─── TASK INPUTS

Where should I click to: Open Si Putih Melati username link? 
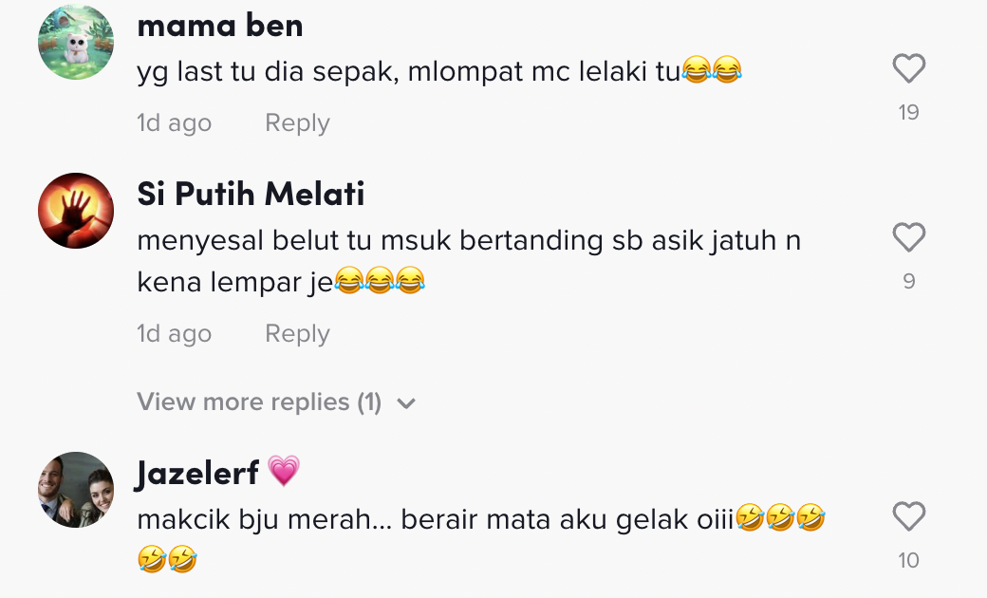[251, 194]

──────
─── TASK INPUTS

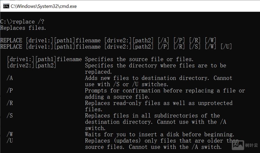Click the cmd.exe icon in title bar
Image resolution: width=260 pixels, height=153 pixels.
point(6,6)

──────
─── TASK INPUTS

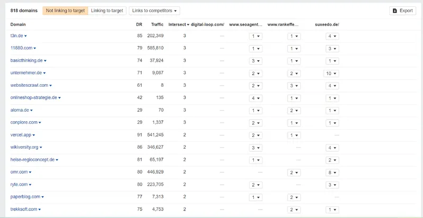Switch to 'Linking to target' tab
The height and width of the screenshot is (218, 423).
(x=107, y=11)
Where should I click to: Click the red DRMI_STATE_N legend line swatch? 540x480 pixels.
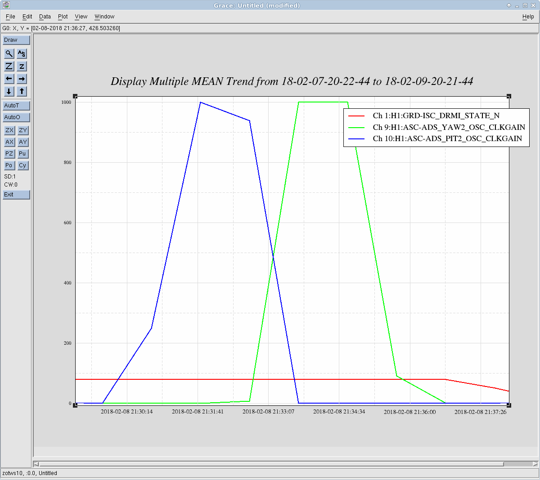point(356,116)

──────

__SHORT TASK__: Lay out the material from the line with "Switch to 'Linking to target' tab" to the line with "point(356,116)" as a Markdown table with the columns Row and Line, numbering each row and skipping blank lines. Leave the pictures out.

__ANSWER FOR THE TASK__:
| Row | Line |
|---|---|
| 1 | Switch to 'Linking to target' tab |
| 2 | The height and width of the screenshot is (218, 423). |
| 3 | (x=107, y=11) |
| 4 | Where should I click to: Click the red DRMI_STATE_N legend line swatch? 540x480 pixels. |
| 5 | point(356,116) |